I also apply small daily patterns/routines to continue living. I keep myself duly informed, but only on what is necessary. I have felt the need to give the media the needed space, and avoid excessive noise from the news and social networks. I do not self-impose too much productivity, and I only aspire to get a few quiet hours, accepting the limitations that a pandemic brings without the pressure of achieving. Maybe this is not the time for a great masterpiece, however, it is the time to be honest about one’s work. I have not turned to cooking like mad, knitting or gymnastics, nor do I binge online shows. Silence has worked better for me. Doing nothing also bears great fruit. Practising meditation has been essential.
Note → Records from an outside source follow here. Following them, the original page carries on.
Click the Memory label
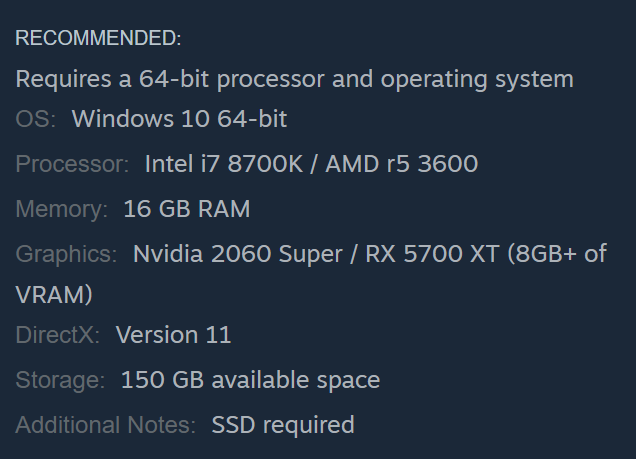 pyautogui.click(x=62, y=209)
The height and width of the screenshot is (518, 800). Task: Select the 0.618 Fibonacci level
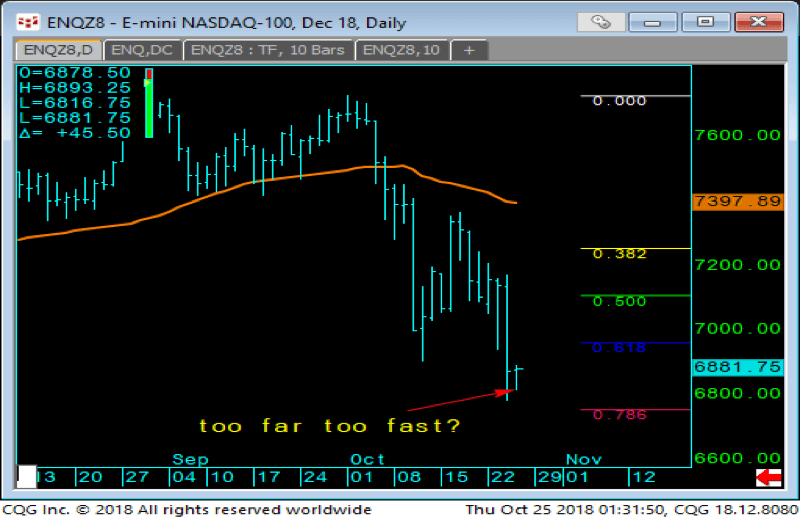click(x=634, y=343)
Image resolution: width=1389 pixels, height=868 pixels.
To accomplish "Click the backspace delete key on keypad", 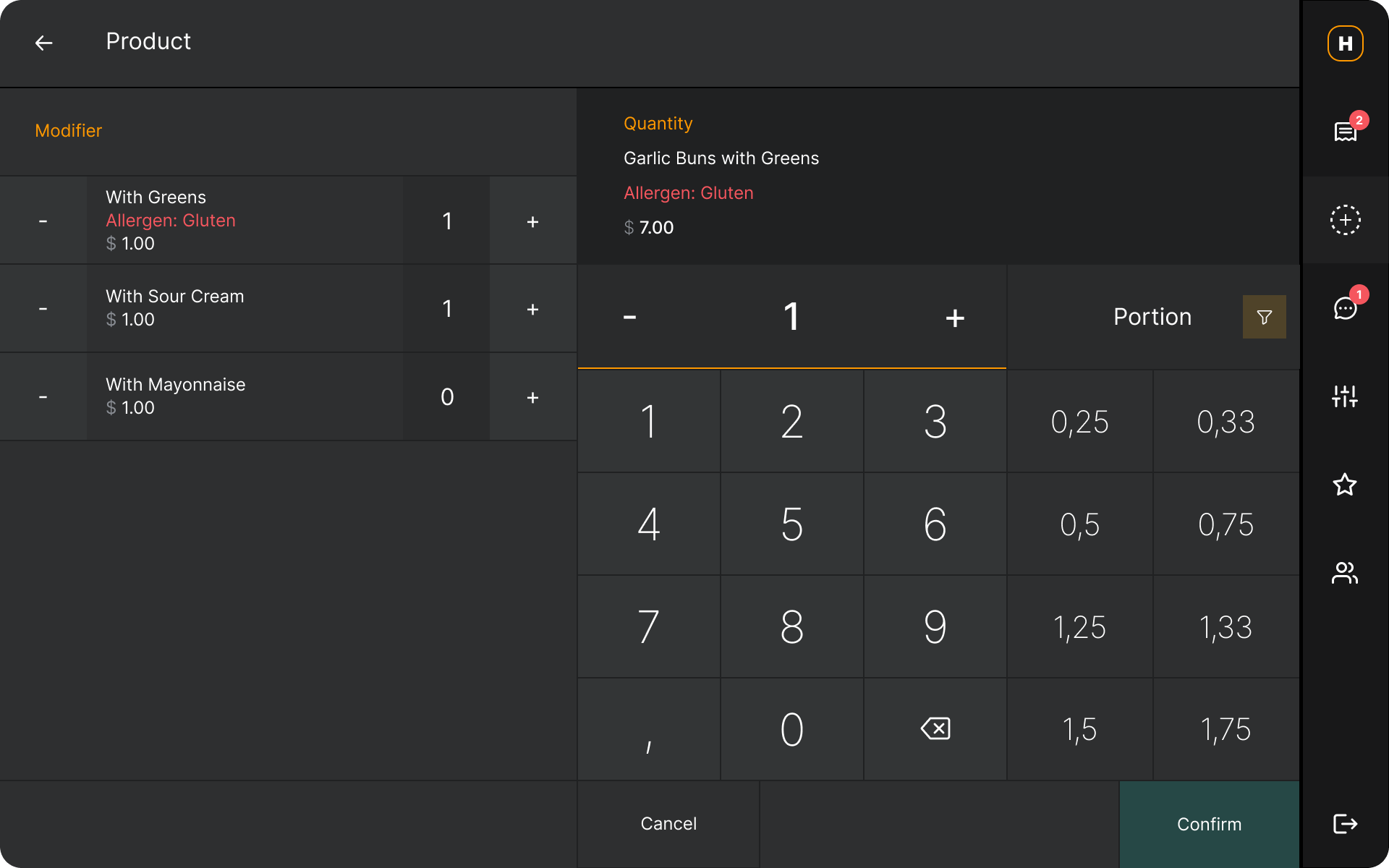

What is something that we all (each of us, personally) could do to make the world a better place when this disaster comes to an end? It is clear that the world will no longer be the same again, but at the same time...there is a kind of magic in every new beginning.

Probably because I come from a country highly familiar with both natural and social catastrophes, I am cautious when expecting great changes. To suggest that the world cannot continue as it has been is a discussion that has been around for a long time, and a transformation is only possible if it is radical. I would not like it if once the fear that affected your life vanished, things returned to what they were before. The best contribution that I am interested in making is to not be conditioned by fear but by love of life, an active and hopefully and infectious love, so that at least it can transform our environment into a more humane one. As a child, I was a survivor of the direct consequences of a brutal coup d’état. I have a great sense of survival.

The art world and the culture sector is one of the most affected. What is the main lesson the art world should learn from all this? How do you imagine the post-apocalyptic art scene?

We, artists all over the world, are awfully familiar with precariousness and I am sure that this will make us explore new forms with great honesty. Without a doubt, we are going to have to learn to use new tools. It is very possible that we will fluctuate between the most sophisticated digital media and the most elementary materials and crafts. I do not see much room for compromises or ambiguity and that can only be enriching. These new dynamics will also make us more autonomous as artists. The question is what will happen to all that work, how will it fit in the world according to degrees of transformation. A circle of social interaction is only possible if there is commitment from consistent and coherent cultural policies within this new context.

***

Francisca Yáñez is one of the over 400 artists that will take part in the exhibition “When the Globe is Home” (curated by Claudio Scorretti and Irina Ungureanu), which was expected to open at Gallerie delle Prigioni, Imago Mundi’s cultural centre in Treviso (Italy) last March, but had to be postponed due to the outbreak of Coronavirus. The title of the exhibition has been revealed to be a prophetic one, considering that now we are all experiencing a situation where our home has become our globe. Based on this, Imago Mundi (the contemporary art project promoted by Luciano Benetton) has launched a digital project that is taking place now on its social media accounts (Facebook @ImagoMundiArt; Instagram @Imago_Mundi_Art), asking its great artistic community (over 26,000 artists from all over the world, from Lithuania to Libya and Hawaii, from Fiji to Nepal and Canada) how they are living in this particular time. www.imagomundiart.com

***

Francisca Yáñez (born in Santiago de Chile, 1971) is a visual artist, illustrator, graphic designer.

She grew up in exile in different countries, residing in Argentina, Germany, and Costa Rica.

Her work focuses on institutions and publishing houses related to culture, education and human rights, and is strongly permeated by that experience of exile in childhood and the mix of cultures and influences. Her travelling project on childhood and migration, From a country without a name, travels to different cities around the world.